Over the weekend, Thailand’s political unrest, which was already sliding downhill last week, took a turn for the worse. Clashes between anti-government demonstrators, pro-government demonstrators, police, and unidentified thugs resulted in four dead and dozens wounded over the weekend, and the police’s use of force was a blow to the Yingluck Shinawatra government’s promise to use non-violent measures to disperse protests. (The police have used tear gas, some other kind of burning gas, and, according to some media reports, rubber bullets.) The demonstrators show no sign of backing down, even following a meeting between Prime Minister Yingluck and the main protest leader, former Democrat Party politician Suthep Thaugsuban. Suthep has given the government a two-day ultimatum to hand over power. Demonstrators have ignored calls by the government to stay indoors at night and to call off their strikes. It is likely that, whatever kind of head is going to come to this conflict, it will come before December 5, the birthday of Thailand’s revered king. What’s more, the fact that Thailand’s military already has become involved in the crisis, trying to mediate between politicians and moving out to points around the city, is not a good sign for a peaceful resolution by civilians.

The best possible move by Yingluck would be to call a new election. Although, as many commentators have noted, a new election probably would be boycotted by at least some of the opposition—Suthep already has said he is trying to eliminate the “Thaksin regime” root and branch and not contest a new election—a new election would serve several purposes for Yingluck’s government. Puea Thai would almost surely win a new election, and this victory would add legitimacy to Yingluck’s position both in Thailand and around the world. In addition, although Suthep has declared he wants an unelected “people’s” government (an idea that is laughable, given who Suthep is), an election might peel some supporters from the anti-government protests and lead to some opposition politicians also being peeled off. Still, it seems like Yingluck is unlikely to call a new election, and so it is becoming more and more probable that Thailand is heading to a major crisis and an extraconstitutional intervention.
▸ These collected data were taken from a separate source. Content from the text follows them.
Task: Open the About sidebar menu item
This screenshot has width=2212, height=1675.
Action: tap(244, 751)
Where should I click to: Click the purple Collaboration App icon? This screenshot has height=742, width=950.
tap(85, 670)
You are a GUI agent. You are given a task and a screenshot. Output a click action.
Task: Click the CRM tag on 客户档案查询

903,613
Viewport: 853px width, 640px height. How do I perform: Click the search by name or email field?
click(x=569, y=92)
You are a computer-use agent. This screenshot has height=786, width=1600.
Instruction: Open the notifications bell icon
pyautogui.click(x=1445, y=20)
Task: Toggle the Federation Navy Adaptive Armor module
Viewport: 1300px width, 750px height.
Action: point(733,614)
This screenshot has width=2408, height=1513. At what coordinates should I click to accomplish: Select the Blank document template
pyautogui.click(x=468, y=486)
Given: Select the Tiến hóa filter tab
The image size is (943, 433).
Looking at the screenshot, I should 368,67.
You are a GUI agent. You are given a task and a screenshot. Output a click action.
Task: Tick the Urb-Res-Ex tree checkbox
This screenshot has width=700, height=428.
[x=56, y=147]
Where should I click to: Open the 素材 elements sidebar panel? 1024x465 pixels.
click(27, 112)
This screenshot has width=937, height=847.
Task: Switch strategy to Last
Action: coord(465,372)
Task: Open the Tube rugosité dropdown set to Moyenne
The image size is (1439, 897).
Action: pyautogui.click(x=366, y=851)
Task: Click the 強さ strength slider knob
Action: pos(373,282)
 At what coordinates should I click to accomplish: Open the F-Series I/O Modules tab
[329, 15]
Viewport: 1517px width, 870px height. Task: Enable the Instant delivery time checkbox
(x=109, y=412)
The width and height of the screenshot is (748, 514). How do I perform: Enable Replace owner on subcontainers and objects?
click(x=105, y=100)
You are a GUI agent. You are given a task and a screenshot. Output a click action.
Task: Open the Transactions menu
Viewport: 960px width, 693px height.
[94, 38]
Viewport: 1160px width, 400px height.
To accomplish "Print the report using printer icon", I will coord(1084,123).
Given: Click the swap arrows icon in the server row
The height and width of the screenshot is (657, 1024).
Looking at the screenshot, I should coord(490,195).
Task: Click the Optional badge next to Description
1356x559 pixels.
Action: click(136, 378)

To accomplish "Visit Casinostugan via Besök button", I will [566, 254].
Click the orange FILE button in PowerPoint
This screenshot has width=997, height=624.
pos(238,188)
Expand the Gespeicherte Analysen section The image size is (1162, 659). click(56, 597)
The United States, along with China, is the most important partner of Thailand; Thailand is a treaty ally and a major non-NATO ally, and the U.S. response to any crisis in Bangkok carries significant weight with all sides of the Thai political spectrum. Thus, Washington should, even before December 5, make it clearer to all sides of the Thai political spectrum that the United States will take a much harder line against an extraconstitutional intervention than it has done in the past. I’ll discuss the specifics of a U.S. response in my next post.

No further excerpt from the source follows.